PROVIDED RECORDS =>

* * * *

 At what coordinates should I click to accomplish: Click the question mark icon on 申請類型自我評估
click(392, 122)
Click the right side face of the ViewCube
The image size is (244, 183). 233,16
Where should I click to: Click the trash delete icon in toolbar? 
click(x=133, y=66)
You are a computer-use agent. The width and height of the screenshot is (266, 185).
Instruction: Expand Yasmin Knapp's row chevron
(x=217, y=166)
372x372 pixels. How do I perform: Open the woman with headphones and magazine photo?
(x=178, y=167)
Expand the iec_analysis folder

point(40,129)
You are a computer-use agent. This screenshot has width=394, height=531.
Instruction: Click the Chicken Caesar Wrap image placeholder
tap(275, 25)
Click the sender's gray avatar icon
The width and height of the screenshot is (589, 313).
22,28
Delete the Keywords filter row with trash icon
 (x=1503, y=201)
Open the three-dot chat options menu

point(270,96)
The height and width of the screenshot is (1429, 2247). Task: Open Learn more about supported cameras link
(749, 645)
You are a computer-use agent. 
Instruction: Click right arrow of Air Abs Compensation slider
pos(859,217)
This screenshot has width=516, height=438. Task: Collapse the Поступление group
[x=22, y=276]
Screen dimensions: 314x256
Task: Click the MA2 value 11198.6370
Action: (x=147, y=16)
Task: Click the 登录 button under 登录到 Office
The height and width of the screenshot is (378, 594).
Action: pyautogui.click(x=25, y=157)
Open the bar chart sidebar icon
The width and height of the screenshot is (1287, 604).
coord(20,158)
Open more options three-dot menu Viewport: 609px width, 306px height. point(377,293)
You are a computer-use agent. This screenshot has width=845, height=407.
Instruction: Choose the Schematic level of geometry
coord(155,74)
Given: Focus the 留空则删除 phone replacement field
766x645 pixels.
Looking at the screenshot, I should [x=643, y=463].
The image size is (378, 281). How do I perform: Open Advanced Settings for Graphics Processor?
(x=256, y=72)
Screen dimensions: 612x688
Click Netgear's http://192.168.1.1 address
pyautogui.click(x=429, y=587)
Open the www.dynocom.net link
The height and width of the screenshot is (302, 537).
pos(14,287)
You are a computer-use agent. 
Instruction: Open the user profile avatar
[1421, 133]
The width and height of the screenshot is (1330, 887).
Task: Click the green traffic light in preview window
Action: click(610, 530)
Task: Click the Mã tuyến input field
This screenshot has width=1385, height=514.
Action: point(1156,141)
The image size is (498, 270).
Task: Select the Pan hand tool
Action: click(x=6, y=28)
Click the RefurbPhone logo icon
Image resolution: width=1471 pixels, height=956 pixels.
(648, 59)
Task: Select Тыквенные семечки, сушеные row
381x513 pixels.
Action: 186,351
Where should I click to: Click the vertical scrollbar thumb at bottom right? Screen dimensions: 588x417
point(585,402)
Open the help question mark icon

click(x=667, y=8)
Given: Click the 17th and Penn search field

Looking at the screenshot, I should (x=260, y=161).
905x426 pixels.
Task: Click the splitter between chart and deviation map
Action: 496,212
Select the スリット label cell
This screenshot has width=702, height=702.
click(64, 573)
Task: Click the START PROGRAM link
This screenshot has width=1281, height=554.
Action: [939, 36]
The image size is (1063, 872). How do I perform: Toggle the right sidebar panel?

* * * *

Recast every line of the records above as a Markdown table with two columns, Row for a running number and Line for the line itself. Skip blank lines.

EXERCISE SOLUTION =>
| Row | Line |
|---|---|
| 1 |  At what coordinates should I click to accomplish: Click the question mark icon on 申請類型自我評估 |
| 2 | click(392, 122) |
| 3 | Click the right side face of the ViewCube |
| 4 | The image size is (244, 183). 233,16 |
| 5 | Where should I click to: Click the trash delete icon in toolbar?  |
| 6 | click(x=133, y=66) |
| 7 | You are a computer-use agent. The width and height of the screenshot is (266, 185). |
| 8 | Instruction: Expand Yasmin Knapp's row chevron |
| 9 | (x=217, y=166) |
| 10 | 372x372 pixels. How do I perform: Open the woman with headphones and magazine photo? |
| 11 | (x=178, y=167) |
| 12 | Expand the iec_analysis folder |
| 13 | point(40,129) |
| 14 | You are a computer-use agent. This screenshot has width=394, height=531. |
| 15 | Instruction: Click the Chicken Caesar Wrap image placeholder |
| 16 | tap(275, 25) |
| 17 | Click the sender's gray avatar icon |
| 18 | The width and height of the screenshot is (589, 313). |
| 19 | 22,28 |
| 20 | Delete the Keywords filter row with trash icon |
| 21 |  (x=1503, y=201) |
| 22 | Open the three-dot chat options menu |
| 23 | point(270,96) |
| 24 | The height and width of the screenshot is (1429, 2247). Task: Open Learn more about supported cameras link |
| 25 | (749, 645) |
| 26 | You are a computer-use agent.  |
| 27 | Instruction: Click right arrow of Air Abs Compensation slider |
| 28 | pos(859,217) |
| 29 | This screenshot has width=516, height=438. Task: Collapse the Поступление group |
| 30 | [x=22, y=276] |
| 31 | Screen dimensions: 314x256 |
| 32 | Task: Click the MA2 value 11198.6370 |
| 33 | Action: (x=147, y=16) |
| 34 | Task: Click the 登录 button under 登录到 Office |
| 35 | The height and width of the screenshot is (378, 594). |
| 36 | Action: pyautogui.click(x=25, y=157) |
| 37 | Open the bar chart sidebar icon |
| 38 | The width and height of the screenshot is (1287, 604). |
| 39 | coord(20,158) |
| 40 | Open more options three-dot menu Viewport: 609px width, 306px height. point(377,293) |
| 41 | You are a computer-use agent. This screenshot has width=845, height=407. |
| 42 | Instruction: Choose the Schematic level of geometry |
| 43 | coord(155,74) |
| 44 | Given: Focus the 留空则删除 phone replacement field |
| 45 | 766x645 pixels. |
| 46 | Looking at the screenshot, I should [x=643, y=463]. |
| 47 | The image size is (378, 281). How do I perform: Open Advanced Settings for Graphics Processor? |
| 48 | (x=256, y=72) |
| 49 | Screen dimensions: 612x688 |
| 50 | Click Netgear's http://192.168.1.1 address |
| 51 | pyautogui.click(x=429, y=587) |
| 52 | Open the www.dynocom.net link |
| 53 | The height and width of the screenshot is (302, 537). |
| 54 | pos(14,287) |
| 55 | You are a computer-use agent.  |
| 56 | Instruction: Open the user profile avatar |
| 57 | [1421, 133] |
| 58 | The width and height of the screenshot is (1330, 887). |
| 59 | Task: Click the green traffic light in preview window |
| 60 | Action: click(610, 530) |
| 61 | Task: Click the Mã tuyến input field |
| 62 | This screenshot has width=1385, height=514. |
| 63 | Action: point(1156,141) |
| 64 | The image size is (498, 270). |
| 65 | Task: Select the Pan hand tool |
| 66 | Action: click(x=6, y=28) |
| 67 | Click the RefurbPhone logo icon |
| 68 | Image resolution: width=1471 pixels, height=956 pixels. |
| 69 | (648, 59) |
| 70 | Task: Select Тыквенные семечки, сушеные row |
| 71 | 381x513 pixels. |
| 72 | Action: 186,351 |
| 73 | Where should I click to: Click the vertical scrollbar thumb at bottom right? Screen dimensions: 588x417 |
| 74 | point(585,402) |
| 75 | Open the help question mark icon |
| 76 | click(x=667, y=8) |
| 77 | Given: Click the 17th and Penn search field |
| 78 | Looking at the screenshot, I should (x=260, y=161). |
| 79 | 905x426 pixels. |
| 80 | Task: Click the splitter between chart and deviation map |
| 81 | Action: 496,212 |
| 82 | Select the スリット label cell |
| 83 | This screenshot has width=702, height=702. |
| 84 | click(64, 573) |
| 85 | Task: Click the START PROGRAM link |
| 86 | This screenshot has width=1281, height=554. |
| 87 | Action: [939, 36] |
| 88 | The image size is (1063, 872). How do I perform: Toggle the right sidebar panel? |